(Collected data)

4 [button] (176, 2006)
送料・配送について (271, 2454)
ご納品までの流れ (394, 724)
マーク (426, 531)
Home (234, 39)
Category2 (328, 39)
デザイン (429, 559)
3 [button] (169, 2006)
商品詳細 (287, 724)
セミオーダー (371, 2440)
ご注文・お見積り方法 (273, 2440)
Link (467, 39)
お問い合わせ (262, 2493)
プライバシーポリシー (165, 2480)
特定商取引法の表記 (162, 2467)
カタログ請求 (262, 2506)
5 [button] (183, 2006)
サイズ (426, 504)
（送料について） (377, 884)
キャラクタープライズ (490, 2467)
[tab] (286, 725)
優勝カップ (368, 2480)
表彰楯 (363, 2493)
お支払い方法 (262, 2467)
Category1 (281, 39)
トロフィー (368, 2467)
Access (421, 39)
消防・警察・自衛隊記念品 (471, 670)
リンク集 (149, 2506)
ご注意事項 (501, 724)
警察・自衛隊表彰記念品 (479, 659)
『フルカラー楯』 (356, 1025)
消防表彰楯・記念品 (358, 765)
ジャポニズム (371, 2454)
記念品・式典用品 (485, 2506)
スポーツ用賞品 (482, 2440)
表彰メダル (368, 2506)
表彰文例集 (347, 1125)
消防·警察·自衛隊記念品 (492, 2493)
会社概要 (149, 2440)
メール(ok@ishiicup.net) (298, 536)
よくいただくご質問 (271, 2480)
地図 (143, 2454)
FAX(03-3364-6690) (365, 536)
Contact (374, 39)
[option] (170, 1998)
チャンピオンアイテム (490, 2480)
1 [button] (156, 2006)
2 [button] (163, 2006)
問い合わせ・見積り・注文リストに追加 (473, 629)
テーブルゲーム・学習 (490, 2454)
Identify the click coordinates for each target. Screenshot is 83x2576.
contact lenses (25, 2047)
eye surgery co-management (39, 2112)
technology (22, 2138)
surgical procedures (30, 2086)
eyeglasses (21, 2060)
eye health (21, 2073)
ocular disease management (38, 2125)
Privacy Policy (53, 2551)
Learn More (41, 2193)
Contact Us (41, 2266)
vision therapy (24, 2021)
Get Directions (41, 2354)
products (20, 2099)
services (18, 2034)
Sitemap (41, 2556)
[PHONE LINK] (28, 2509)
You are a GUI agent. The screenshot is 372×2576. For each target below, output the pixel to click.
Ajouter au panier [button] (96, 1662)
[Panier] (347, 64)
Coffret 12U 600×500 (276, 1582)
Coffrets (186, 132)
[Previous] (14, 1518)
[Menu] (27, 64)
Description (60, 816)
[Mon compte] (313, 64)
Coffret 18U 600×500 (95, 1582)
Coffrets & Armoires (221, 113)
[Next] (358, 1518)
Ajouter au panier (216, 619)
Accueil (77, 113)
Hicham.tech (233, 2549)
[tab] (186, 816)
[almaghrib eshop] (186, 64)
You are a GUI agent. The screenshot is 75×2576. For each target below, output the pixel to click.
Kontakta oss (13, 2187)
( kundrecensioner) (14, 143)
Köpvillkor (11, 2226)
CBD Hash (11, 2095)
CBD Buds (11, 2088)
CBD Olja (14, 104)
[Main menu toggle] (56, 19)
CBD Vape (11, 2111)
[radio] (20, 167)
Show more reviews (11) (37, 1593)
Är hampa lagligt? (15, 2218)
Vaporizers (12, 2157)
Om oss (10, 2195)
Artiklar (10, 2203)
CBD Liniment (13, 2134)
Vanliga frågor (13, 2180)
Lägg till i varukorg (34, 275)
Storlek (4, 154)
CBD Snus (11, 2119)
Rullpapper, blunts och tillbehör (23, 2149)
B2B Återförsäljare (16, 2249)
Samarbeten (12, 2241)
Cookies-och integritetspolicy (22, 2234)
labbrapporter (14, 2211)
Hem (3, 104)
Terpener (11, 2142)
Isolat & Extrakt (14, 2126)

### How to complete this task
Copy each line of the data above exactly as it appears.

### Written response
4 [button] (176, 2006)
送料・配送について (271, 2454)
ご納品までの流れ (394, 724)
マーク (426, 531)
Home (234, 39)
Category2 (328, 39)
デザイン (429, 559)
3 [button] (169, 2006)
商品詳細 (287, 724)
セミオーダー (371, 2440)
ご注文・お見積り方法 (273, 2440)
Link (467, 39)
お問い合わせ (262, 2493)
プライバシーポリシー (165, 2480)
特定商取引法の表記 (162, 2467)
カタログ請求 (262, 2506)
5 [button] (183, 2006)
サイズ (426, 504)
（送料について） (377, 884)
キャラクタープライズ (490, 2467)
[tab] (286, 725)
優勝カップ (368, 2480)
表彰楯 (363, 2493)
お支払い方法 (262, 2467)
Category1 (281, 39)
トロフィー (368, 2467)
Access (421, 39)
消防・警察・自衛隊記念品 (471, 670)
リンク集 (149, 2506)
ご注意事項 (501, 724)
警察・自衛隊表彰記念品 (479, 659)
『フルカラー楯』 (356, 1025)
消防表彰楯・記念品 (358, 765)
ジャポニズム (371, 2454)
記念品・式典用品 (485, 2506)
スポーツ用賞品 (482, 2440)
表彰メダル (368, 2506)
表彰文例集 (347, 1125)
消防·警察·自衛隊記念品 (492, 2493)
会社概要 (149, 2440)
メール(ok@ishiicup.net) (298, 536)
よくいただくご質問 (271, 2480)
地図 (143, 2454)
FAX(03-3364-6690) (365, 536)
Contact (374, 39)
[option] (170, 1998)
チャンピオンアイテム (490, 2480)
1 [button] (156, 2006)
2 [button] (163, 2006)
問い合わせ・見積り・注文リストに追加 (473, 629)
テーブルゲーム・学習 (490, 2454)
Identify the click coordinates for each target. Screenshot is 83x2576.
contact lenses (25, 2047)
eye surgery co-management (39, 2112)
technology (22, 2138)
surgical procedures (30, 2086)
eyeglasses (21, 2060)
eye health (21, 2073)
ocular disease management (38, 2125)
Privacy Policy (53, 2551)
Learn More (41, 2193)
Contact Us (41, 2266)
vision therapy (24, 2021)
Get Directions (41, 2354)
products (20, 2099)
services (18, 2034)
Sitemap (41, 2556)
[PHONE LINK] (28, 2509)
You are a GUI agent. The screenshot is 372×2576. For each target below, output the pixel to click.
Ajouter au panier [button] (96, 1662)
[Panier] (347, 64)
Coffret 12U 600×500 (276, 1582)
Coffrets (186, 132)
[Previous] (14, 1518)
[Menu] (27, 64)
Description (60, 816)
[Mon compte] (313, 64)
Coffret 18U 600×500 (95, 1582)
Coffrets & Armoires (221, 113)
[Next] (358, 1518)
Ajouter au panier (216, 619)
Accueil (77, 113)
Hicham.tech (233, 2549)
[tab] (186, 816)
[almaghrib eshop] (186, 64)
You are a GUI agent. The screenshot is 75×2576. For each target below, output the pixel to click.
Kontakta oss (13, 2187)
( kundrecensioner) (14, 143)
Köpvillkor (11, 2226)
CBD Hash (11, 2095)
CBD Buds (11, 2088)
CBD Olja (14, 104)
[Main menu toggle] (56, 19)
CBD Vape (11, 2111)
[radio] (20, 167)
Show more reviews (11) (37, 1593)
Är hampa lagligt? (15, 2218)
Vaporizers (12, 2157)
Om oss (10, 2195)
Artiklar (10, 2203)
CBD Liniment (13, 2134)
Vanliga frågor (13, 2180)
Lägg till i varukorg (34, 275)
Storlek (4, 154)
CBD Snus (11, 2119)
Rullpapper, blunts och tillbehör (23, 2149)
B2B Återförsäljare (16, 2249)
Samarbeten (12, 2241)
Cookies-och integritetspolicy (22, 2234)
labbrapporter (14, 2211)
Hem (3, 104)
Terpener (11, 2142)
Isolat & Extrakt (14, 2126)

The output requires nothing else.